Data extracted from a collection

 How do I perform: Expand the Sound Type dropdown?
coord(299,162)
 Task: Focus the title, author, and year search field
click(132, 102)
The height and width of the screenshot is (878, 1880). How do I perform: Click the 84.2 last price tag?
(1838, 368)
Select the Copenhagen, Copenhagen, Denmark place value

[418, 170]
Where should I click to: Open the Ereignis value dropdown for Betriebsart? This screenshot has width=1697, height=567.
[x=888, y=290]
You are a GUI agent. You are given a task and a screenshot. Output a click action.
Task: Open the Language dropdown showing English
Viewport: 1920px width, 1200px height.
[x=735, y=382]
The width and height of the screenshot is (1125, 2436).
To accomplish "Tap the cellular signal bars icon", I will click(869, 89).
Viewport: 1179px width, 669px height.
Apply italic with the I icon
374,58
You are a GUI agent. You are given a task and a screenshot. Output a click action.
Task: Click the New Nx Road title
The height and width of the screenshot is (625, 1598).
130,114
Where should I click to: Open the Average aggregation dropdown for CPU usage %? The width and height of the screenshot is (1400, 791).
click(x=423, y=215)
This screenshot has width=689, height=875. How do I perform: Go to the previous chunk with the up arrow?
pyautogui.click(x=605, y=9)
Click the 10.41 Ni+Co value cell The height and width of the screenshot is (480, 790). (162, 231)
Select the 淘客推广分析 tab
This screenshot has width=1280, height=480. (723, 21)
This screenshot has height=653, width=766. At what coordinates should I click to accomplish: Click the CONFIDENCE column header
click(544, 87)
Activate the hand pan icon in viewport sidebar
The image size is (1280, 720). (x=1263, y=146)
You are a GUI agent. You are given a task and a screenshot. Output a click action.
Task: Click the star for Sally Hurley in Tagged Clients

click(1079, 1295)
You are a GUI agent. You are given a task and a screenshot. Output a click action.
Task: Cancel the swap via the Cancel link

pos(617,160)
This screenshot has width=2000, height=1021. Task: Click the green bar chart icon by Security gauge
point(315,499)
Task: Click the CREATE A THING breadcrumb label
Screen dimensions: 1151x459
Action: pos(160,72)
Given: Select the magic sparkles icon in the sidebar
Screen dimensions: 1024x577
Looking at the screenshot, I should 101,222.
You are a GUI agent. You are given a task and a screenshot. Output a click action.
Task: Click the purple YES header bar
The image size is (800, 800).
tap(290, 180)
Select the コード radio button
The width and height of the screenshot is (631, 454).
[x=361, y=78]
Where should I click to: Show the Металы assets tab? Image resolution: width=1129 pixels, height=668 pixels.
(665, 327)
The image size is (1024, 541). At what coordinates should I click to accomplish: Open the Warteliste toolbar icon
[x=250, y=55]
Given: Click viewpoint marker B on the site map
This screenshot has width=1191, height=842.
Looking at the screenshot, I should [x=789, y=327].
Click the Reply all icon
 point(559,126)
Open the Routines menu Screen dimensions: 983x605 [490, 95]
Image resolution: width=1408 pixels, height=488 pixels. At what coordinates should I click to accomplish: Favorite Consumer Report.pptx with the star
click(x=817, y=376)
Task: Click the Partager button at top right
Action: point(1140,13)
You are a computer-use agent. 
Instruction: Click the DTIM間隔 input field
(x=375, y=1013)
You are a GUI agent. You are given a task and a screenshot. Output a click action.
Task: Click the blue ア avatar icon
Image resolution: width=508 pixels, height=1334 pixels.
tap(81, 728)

(Brief): Could you write out the full data verbatim?

(Response):
 How do I perform: Expand the Sound Type dropdown?
coord(299,162)
 Task: Focus the title, author, and year search field
click(132, 102)
The height and width of the screenshot is (878, 1880). How do I perform: Click the 84.2 last price tag?
(1838, 368)
Select the Copenhagen, Copenhagen, Denmark place value

[418, 170]
Where should I click to: Open the Ereignis value dropdown for Betriebsart? This screenshot has width=1697, height=567.
[x=888, y=290]
You are a GUI agent. You are given a task and a screenshot. Output a click action.
Task: Open the Language dropdown showing English
Viewport: 1920px width, 1200px height.
[x=735, y=382]
The width and height of the screenshot is (1125, 2436).
To accomplish "Tap the cellular signal bars icon", I will click(869, 89).
Viewport: 1179px width, 669px height.
Apply italic with the I icon
374,58
You are a GUI agent. You are given a task and a screenshot. Output a click action.
Task: Click the New Nx Road title
The height and width of the screenshot is (625, 1598).
130,114
Where should I click to: Open the Average aggregation dropdown for CPU usage %? The width and height of the screenshot is (1400, 791).
click(x=423, y=215)
This screenshot has width=689, height=875. How do I perform: Go to the previous chunk with the up arrow?
pyautogui.click(x=605, y=9)
Click the 10.41 Ni+Co value cell The height and width of the screenshot is (480, 790). (162, 231)
Select the 淘客推广分析 tab
This screenshot has width=1280, height=480. (723, 21)
This screenshot has height=653, width=766. At what coordinates should I click to accomplish: Click the CONFIDENCE column header
click(544, 87)
Activate the hand pan icon in viewport sidebar
The image size is (1280, 720). (x=1263, y=146)
You are a GUI agent. You are given a task and a screenshot. Output a click action.
Task: Click the star for Sally Hurley in Tagged Clients

click(1079, 1295)
You are a GUI agent. You are given a task and a screenshot. Output a click action.
Task: Cancel the swap via the Cancel link

pos(617,160)
This screenshot has width=2000, height=1021. Task: Click the green bar chart icon by Security gauge
point(315,499)
Task: Click the CREATE A THING breadcrumb label
Screen dimensions: 1151x459
Action: pos(160,72)
Given: Select the magic sparkles icon in the sidebar
Screen dimensions: 1024x577
Looking at the screenshot, I should 101,222.
You are a GUI agent. You are given a task and a screenshot. Output a click action.
Task: Click the purple YES header bar
The image size is (800, 800).
tap(290, 180)
Select the コード radio button
The width and height of the screenshot is (631, 454).
[x=361, y=78]
Where should I click to: Show the Металы assets tab? Image resolution: width=1129 pixels, height=668 pixels.
(665, 327)
The image size is (1024, 541). At what coordinates should I click to accomplish: Open the Warteliste toolbar icon
[x=250, y=55]
Given: Click viewpoint marker B on the site map
This screenshot has width=1191, height=842.
Looking at the screenshot, I should [x=789, y=327].
Click the Reply all icon
 point(559,126)
Open the Routines menu Screen dimensions: 983x605 [490, 95]
Image resolution: width=1408 pixels, height=488 pixels. At what coordinates should I click to accomplish: Favorite Consumer Report.pptx with the star
click(x=817, y=376)
Task: Click the Partager button at top right
Action: point(1140,13)
You are a computer-use agent. 
Instruction: Click the DTIM間隔 input field
(x=375, y=1013)
You are a GUI agent. You are given a task and a screenshot. Output a click action.
Task: Click the blue ア avatar icon
Image resolution: width=508 pixels, height=1334 pixels.
tap(81, 728)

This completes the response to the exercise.